| Excerpt to read |
- - -

Mohamed Bouka, Moulaye Abdel Kader Moulaye Ismail

cs.CEecon.GN

TLDR

This paper introduces the Maritime Connectivity Vulnerability Index (MCVI) to quantify structural vulnerability in global shipping networks.

Key contributions

  • Proposes the Maritime Connectivity Vulnerability Index (MCVI) from a supply-side perspective.
  • MCVI covers 185 economies (2006-2025) using UNCTAD data across three dimensions.
  • Finds Small Island Developing States (SIDS) are significantly more vulnerable, with port concentration a key factor.
  • Validated MCVI predicts trade losses during supply shocks (e.g., COVID-19), confirming its supply-side focus.

Why it matters

Existing indicators miss crucial supply-side vulnerability. The MCVI provides a vital tool for policymakers to identify and address structural weaknesses in global maritime trade, especially for vulnerable economies. It helps predict trade impacts during supply chain disruptions.

- - -

| Dataset excerpts |
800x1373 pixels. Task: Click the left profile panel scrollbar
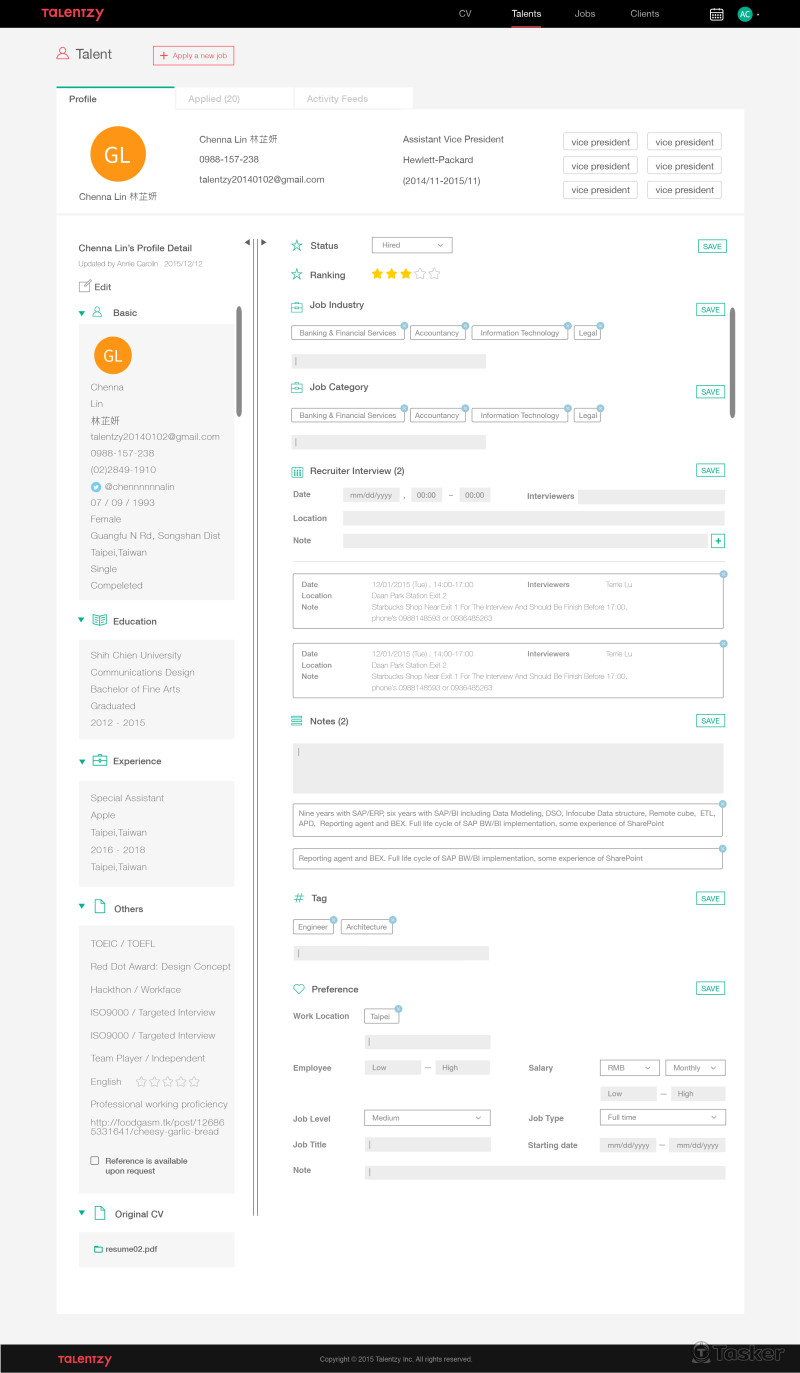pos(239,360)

- - -

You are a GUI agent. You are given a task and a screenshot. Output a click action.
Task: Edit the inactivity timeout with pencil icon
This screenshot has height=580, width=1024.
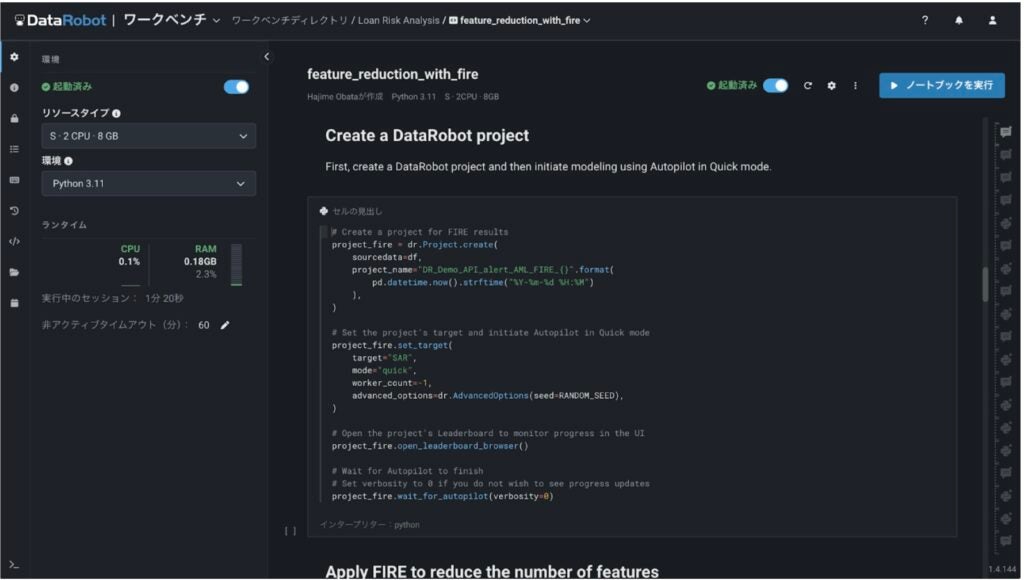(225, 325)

- - -

| Work instructions |
a: Turn the paragraph in the maritime vulnerability index summary that begins "Existing indicators miss" into a short bulleted list that keeps its main facts.
b: According to the maritime vulnerability index summary, how many economies does the MCVI cover, and over what years?
c: Pick up the summary of the maritime connectivity vulnerability paper after its last sentence and continue it.
The material has no connection to the text.

| Answers below |
a:
- Existing indicators overlook supply-side vulnerability.
- The MCVI helps policymakers identify and address structural weaknesses in global maritime trade, especially for vulnerable economies.
- It helps predict trade impacts during supply chain disruptions.

b: It covers 185 economies from 2006 to 2025.

c:
Original Abstract

Recent disruptions at major maritime chokepoints have exposed the structural fragility of liner shipping networks. Existing indicators measure connectivity, but none quantify its structural vulnerability from a supply-side perspective. We propose the Maritime Connectivity Vulnerability Index (MCVI), capturing three dimensions mapped to distinct UNCTAD sources: low overall connectivity (LSCI), weak bilateral integration (LSBCI), and port infrastructure concentration (PLSCI). The index covers 185 economies over 2006-2025 using pooled fractional rank normalization and equal-weight aggregation from publicly available data. SIDS exhibit a mean vulnerability 0.234 points above non-SIDS economies, with the gap widening from 0.232 to 0.249 over two decades. A modest global decline of 4.2% is observed. Port concentration dominates for nearly 40% of economies (72 of 185), establishing infrastructure diversification as a distinct policy priority. Rankings are highly stable across alternative weighting schemes, normalization methods (Spearman rho = 0.97-0.999), and PCA-derived weights; Monte Carlo simulation (1,000 replications) confirms rho > 0.95 in every realization. External validation shows strong negative correlation with the World Bank Logistics Performance Index (rho = -0.61 across seven waves) and positive correlation with ad valorem maritime freight rates (rho = +0.32). Panel regressions reveal a vulnerability paradox whereby small trade-dependent economies are simultaneously the most trade-open and the most vulnerable. Pre-crisis MCVI predicts trade losses during the COVID-19 supply shock (rho = -0.25, p < 0.005), while the contrasting positive correlation during the 2008-2009 demand shock (rho = +0.23, p = 0.01) validates the supply-side specificity of the index.